Patients with a disorder of mitochondrial long-chain fatty acid β-oxidation (FAO) have reduced fasting tolerance and may present with hypoketotic hypoglycemia, hepatomegaly, (cardio)myopathy and rhabdomyolysis. Patients should avoid a catabolic state because it increases reliance on FAO as energy source. It is currently unclear whether weight loss through a reduction of caloric intake is safe in patients with a FAO disorder. We used the long-chain acyl-CoA dehydrogenase knockout (LCAD KO) mouse model to study the impact of dietary restriction (DR) on the plasma metabolite profile and cardiac function. For this, LCAD KO and wild type (WT) mice were subjected to DR (70% of ad libitum chow intake) for 4 weeks and compared to ad libitum chow fed mice. We found that DR had a relatively small impact on the plasma metabolite profile of WT and LCAD KO mice. Echocardiography revealed a small decrease in left ventricular systolic function of LCAD KO mice, which was most noticeable after DR, but there was no evidence of DR-induced cardiac remodeling.
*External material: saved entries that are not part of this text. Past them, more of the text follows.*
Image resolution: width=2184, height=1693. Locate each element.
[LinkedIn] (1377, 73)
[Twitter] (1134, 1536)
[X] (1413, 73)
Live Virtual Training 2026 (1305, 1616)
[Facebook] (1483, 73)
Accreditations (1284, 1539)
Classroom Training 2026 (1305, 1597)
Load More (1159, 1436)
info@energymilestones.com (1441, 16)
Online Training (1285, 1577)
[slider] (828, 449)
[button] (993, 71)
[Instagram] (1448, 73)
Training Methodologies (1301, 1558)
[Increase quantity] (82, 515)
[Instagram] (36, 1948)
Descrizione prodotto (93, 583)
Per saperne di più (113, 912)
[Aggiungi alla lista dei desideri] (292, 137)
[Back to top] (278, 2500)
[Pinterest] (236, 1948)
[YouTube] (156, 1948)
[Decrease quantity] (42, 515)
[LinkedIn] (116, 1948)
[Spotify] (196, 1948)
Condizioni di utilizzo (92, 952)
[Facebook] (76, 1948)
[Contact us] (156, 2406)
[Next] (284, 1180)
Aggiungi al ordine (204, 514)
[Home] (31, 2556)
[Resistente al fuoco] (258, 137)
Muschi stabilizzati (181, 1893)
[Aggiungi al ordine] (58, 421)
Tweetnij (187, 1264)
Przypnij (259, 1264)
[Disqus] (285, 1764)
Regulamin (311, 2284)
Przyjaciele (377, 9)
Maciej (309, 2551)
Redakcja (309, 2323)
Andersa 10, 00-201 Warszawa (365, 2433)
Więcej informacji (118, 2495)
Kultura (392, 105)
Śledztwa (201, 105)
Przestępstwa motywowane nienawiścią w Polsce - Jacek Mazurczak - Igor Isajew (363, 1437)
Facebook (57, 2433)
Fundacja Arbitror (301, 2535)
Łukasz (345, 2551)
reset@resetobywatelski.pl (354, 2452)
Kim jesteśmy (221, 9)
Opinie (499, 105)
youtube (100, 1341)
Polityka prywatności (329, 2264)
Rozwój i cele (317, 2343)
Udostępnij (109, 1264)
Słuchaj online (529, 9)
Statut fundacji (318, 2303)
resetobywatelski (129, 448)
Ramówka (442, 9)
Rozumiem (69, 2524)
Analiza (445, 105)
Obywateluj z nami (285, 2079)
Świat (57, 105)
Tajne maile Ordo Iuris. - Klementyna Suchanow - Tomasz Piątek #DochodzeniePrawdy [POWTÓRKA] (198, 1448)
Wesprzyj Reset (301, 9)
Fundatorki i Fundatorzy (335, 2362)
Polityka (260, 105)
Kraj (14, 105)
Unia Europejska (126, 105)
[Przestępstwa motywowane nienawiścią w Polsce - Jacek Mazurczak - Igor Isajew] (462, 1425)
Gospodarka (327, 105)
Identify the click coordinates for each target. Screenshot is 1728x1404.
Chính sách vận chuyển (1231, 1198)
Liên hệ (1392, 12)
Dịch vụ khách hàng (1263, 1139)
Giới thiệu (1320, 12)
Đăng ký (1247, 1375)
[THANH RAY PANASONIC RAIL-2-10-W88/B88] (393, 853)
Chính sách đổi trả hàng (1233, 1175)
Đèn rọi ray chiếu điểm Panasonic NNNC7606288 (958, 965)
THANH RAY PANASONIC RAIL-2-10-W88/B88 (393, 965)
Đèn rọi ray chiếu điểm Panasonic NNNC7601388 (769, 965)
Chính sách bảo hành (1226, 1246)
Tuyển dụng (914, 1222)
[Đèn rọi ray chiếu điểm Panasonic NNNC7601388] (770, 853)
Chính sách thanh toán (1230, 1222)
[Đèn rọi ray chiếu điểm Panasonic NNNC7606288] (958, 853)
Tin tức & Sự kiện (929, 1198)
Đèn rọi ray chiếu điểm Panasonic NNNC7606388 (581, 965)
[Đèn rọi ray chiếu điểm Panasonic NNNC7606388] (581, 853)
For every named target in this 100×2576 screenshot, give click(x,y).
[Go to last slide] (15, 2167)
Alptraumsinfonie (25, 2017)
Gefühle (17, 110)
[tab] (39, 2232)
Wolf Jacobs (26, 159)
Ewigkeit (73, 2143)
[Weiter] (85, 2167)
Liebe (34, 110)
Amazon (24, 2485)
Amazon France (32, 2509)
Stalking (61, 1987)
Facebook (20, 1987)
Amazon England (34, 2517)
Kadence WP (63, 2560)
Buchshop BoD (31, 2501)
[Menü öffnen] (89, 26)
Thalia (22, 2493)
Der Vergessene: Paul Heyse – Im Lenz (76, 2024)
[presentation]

Our results suggest that weight loss through DR does not have acute and detrimental consequences in a mouse model for FAO disorders.

患有线粒体长链脂肪酸 β-氧化 (FAO) 疾病的患者禁食耐受性降低，并可能出现低酮性低血糖、肝肿大、（心脏）肌病和横纹肌溶解症。患者应避免分解代谢状态，因为它会增加对粮农组织作为能源的依赖。目前尚不清楚通过减少热量摄入来减轻体重对粮农组织疾病患者是否安全。我们使用长链酰基辅酶 A 脱氢酶敲除 (LCAD KO) 小鼠模型来研究饮食限制 (DR) 对血浆代谢物谱和心脏功能的影响。为此，LCAD KO 和野生型 (WT) 小鼠接受 DR（70% 的随意食物摄入）4 周，并与随意进食的小鼠进行比较。我们发现 DR 对 WT 和 LCAD KO 小鼠的血浆代谢物谱的影响相对较小。超声心动图显示 LCAD KO 小鼠的左心室收缩功能略有下降，这在 DR 后最为明显，但没有证据表明 DR 诱导了心脏重塑。我们的结果表明，通过 DR 减轻体重不会对 FAO 疾病的小鼠模型产生急性和有害的后果。